» Work to complete:
(1) In the passage on halftone angles, what angle is named as the best for people to view a printed halftone?
(2) Carry on the passage about halftone angles and moiré in screen printing, starting right after its final sentence.
# Start of Provided passage
Does the angle I setup for my halftones matter? Yes, absolutely!

The angle of a halftone line screen has everything to do with the overall image clarity and the technical avoidance of moiré. Moiré is an undesirable repeating pattern that develops when two halftone angles interface in conflict.

When the angle at which your halftone line screen is setup wrong will create a moiré with your mesh. This is a major concern for screen printers but it’s also something that’s easy to avoid.

The best halftone angle for humans to view a printed halftone is 45 degrees. Technically best, but as screen printers we cannot use this angle. This is the angle used as often as possible when printing images using offset or digitally. There is no concern with moiré because paper and plates have no angle of their own like our stretched mesh.

Proper mesh is stretched onto a frame at 90 degrees giving it an angle all its own. Adding to that a conflicting angle from your halftone line screen film will develop an instant moiré.

So just pick another angle, right? Right and wrong. There are many angles that will be in conflict with your mesh and others that do not moiré but deliver a less than desirable visual result. Again, a concern but something really easy to understand and avoid. This article will teach you all you need to know.

One goal is to use a halftone line screen and angle that not only does not moiré with the mesh but delivers the best looking print possible.
# End of Provided passage
# Start of Given data
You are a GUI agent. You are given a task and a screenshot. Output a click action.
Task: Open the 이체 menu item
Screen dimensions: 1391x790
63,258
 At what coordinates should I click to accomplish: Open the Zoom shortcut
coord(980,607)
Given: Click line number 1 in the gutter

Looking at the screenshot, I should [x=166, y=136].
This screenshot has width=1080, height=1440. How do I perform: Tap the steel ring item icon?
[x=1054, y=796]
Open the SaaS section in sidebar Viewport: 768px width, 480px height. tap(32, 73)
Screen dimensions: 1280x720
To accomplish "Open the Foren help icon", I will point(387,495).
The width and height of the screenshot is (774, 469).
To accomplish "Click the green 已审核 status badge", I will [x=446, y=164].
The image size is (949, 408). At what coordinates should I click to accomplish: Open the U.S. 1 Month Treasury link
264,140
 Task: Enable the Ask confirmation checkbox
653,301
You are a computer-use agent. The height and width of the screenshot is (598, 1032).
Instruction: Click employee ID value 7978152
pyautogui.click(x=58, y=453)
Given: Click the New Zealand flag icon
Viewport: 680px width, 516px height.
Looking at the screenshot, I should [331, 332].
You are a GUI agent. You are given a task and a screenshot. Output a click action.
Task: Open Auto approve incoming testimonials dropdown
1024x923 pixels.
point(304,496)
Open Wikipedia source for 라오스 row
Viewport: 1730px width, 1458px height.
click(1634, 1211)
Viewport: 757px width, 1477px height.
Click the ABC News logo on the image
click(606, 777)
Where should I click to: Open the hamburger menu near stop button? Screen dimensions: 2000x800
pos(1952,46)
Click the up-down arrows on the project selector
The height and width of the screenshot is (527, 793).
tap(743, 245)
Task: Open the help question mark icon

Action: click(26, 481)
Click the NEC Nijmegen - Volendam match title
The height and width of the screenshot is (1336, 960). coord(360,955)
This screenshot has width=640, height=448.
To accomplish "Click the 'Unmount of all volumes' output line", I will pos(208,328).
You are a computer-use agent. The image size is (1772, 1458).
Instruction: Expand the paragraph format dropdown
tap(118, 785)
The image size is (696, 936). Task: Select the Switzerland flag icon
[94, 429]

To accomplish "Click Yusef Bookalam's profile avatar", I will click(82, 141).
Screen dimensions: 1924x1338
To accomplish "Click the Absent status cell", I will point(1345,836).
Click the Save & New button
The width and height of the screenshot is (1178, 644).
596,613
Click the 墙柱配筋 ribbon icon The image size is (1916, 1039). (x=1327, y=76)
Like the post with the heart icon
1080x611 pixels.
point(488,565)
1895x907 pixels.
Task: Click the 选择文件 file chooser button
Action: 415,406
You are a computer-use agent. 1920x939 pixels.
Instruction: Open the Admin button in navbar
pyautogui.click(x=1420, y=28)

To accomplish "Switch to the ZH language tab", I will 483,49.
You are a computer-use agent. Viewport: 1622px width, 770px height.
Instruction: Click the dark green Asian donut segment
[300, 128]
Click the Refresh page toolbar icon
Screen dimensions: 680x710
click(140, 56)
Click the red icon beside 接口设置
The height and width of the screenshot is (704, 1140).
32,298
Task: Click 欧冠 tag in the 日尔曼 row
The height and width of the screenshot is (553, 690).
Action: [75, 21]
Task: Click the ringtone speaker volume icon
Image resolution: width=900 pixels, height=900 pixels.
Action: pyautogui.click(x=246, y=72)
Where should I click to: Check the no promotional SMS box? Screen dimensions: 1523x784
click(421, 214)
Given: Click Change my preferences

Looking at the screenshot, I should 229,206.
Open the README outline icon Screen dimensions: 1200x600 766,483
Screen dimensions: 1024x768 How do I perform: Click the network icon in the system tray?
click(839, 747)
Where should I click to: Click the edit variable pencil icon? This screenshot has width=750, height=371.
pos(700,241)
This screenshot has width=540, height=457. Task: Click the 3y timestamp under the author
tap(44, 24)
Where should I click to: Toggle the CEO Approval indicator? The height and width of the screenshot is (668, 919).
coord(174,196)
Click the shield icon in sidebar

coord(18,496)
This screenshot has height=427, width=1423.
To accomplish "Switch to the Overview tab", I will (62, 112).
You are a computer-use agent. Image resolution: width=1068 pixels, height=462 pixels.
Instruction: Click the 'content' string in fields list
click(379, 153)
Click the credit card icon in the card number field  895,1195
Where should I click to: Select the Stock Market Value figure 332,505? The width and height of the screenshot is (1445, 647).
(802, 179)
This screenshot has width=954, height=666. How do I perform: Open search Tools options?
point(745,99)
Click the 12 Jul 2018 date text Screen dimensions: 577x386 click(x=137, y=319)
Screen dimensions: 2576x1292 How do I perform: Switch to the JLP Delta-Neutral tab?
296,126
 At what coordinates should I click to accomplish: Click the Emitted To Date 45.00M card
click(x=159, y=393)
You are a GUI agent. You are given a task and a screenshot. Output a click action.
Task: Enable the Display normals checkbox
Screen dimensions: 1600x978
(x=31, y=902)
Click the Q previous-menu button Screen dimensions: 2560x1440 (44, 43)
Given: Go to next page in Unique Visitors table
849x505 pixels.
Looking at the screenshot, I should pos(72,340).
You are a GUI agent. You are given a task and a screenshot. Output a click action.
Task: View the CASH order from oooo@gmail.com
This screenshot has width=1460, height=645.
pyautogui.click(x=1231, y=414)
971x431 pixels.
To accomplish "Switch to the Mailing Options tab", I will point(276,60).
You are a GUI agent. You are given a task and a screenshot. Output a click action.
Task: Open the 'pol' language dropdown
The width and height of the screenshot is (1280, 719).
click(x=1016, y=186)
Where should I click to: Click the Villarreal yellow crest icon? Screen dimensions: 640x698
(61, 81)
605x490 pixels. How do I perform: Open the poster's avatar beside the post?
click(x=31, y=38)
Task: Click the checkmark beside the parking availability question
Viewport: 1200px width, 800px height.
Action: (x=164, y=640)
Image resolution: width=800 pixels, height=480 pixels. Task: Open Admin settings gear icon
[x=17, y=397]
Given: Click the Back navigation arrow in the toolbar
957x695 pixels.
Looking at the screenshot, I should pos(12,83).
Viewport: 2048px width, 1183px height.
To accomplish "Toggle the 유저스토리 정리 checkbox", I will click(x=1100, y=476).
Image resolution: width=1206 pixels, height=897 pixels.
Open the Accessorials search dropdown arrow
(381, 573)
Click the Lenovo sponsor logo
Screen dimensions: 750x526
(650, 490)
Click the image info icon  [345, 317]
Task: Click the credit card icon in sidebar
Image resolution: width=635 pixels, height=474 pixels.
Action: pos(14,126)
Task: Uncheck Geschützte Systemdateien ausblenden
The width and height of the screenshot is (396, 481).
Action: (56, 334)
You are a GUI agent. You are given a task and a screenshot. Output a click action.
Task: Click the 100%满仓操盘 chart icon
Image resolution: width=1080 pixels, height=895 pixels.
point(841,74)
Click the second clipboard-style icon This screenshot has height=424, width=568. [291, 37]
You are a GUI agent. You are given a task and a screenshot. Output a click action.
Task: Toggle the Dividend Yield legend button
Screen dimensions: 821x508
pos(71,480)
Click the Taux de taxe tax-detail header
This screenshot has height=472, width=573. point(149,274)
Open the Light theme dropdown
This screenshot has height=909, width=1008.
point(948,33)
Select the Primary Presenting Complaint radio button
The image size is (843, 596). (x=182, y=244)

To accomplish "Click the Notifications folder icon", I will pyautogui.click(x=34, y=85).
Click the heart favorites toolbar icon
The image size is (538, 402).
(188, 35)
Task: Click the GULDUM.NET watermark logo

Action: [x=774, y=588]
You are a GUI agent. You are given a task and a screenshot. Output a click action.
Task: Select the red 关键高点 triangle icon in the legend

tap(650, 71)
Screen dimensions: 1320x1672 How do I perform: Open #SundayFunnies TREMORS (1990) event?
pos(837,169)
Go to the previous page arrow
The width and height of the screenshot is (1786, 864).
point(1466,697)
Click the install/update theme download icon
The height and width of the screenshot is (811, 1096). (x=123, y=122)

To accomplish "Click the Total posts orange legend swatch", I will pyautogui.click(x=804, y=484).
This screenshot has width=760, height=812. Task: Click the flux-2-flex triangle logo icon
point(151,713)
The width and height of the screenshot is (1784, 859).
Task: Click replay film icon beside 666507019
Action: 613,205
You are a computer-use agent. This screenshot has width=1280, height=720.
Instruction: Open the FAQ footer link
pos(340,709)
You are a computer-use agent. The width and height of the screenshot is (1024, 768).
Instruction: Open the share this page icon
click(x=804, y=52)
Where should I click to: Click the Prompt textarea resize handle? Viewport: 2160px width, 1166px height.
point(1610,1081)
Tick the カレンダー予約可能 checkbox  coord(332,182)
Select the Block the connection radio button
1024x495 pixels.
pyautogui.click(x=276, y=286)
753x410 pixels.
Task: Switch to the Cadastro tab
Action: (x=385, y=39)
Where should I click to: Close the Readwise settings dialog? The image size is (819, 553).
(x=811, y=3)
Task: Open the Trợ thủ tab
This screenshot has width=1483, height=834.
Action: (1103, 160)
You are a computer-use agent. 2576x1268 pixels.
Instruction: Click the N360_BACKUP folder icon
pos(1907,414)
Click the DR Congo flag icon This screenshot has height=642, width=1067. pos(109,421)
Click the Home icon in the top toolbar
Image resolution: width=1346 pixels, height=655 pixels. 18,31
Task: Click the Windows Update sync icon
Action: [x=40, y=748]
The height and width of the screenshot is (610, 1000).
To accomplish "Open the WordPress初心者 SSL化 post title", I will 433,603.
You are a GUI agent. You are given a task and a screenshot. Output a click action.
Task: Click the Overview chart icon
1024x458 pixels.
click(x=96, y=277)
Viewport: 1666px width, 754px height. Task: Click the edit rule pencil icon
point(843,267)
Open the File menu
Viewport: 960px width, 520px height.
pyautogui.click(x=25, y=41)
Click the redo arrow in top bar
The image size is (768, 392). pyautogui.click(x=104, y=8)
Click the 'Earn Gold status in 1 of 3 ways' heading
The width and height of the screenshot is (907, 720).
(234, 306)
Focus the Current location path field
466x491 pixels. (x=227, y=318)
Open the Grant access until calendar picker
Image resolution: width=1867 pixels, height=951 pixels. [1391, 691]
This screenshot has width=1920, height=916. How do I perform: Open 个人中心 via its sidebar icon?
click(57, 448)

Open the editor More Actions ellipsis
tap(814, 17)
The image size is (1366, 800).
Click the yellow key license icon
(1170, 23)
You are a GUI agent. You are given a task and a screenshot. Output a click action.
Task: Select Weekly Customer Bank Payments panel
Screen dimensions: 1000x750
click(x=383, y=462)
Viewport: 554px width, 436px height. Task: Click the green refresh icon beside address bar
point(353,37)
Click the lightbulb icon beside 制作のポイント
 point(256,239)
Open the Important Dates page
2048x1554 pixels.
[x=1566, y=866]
# End of Given data
» Results for each task:
(1) 45 degrees.

(2)
There are varying opinions over what angle is best but, technically and most importantly, visually 22.5 degrees being half of 45 and closer to horizontal than vertical is the best angle to choose for all your halftone work. Use the same angle 22.5 degree angle for all colors when printing one color, multi-color, and even CMYK prints. For this reason, AccuRIP® properly defaults to a single 22.5 degree angle.

As the angle of halftones lay down closer to 0 (less than 45 degrees) on a protractor, they blend more easily with the optics of the human eye. Halftones that are tight or more vertical than 45 degrees such as 61 or 75 degrees will also reduce or eliminate moiré but deliver a visual frequency within the finished print. After all, we want to look at the overall print and enjoy it, not see the technical line screen values that produced it.

Bottom line, in the screen print industry use the angle of 22.5 degrees for all your screens and halftones regardless of the style of printing you are doing. Tonal single color, multi-color, Spot Process® Separation Studio®, and CMYK – all screens should share the same angle and all angles should be set at 22.5 degrees.

One angle for all your needs. Now you know.

Simple and totally correct.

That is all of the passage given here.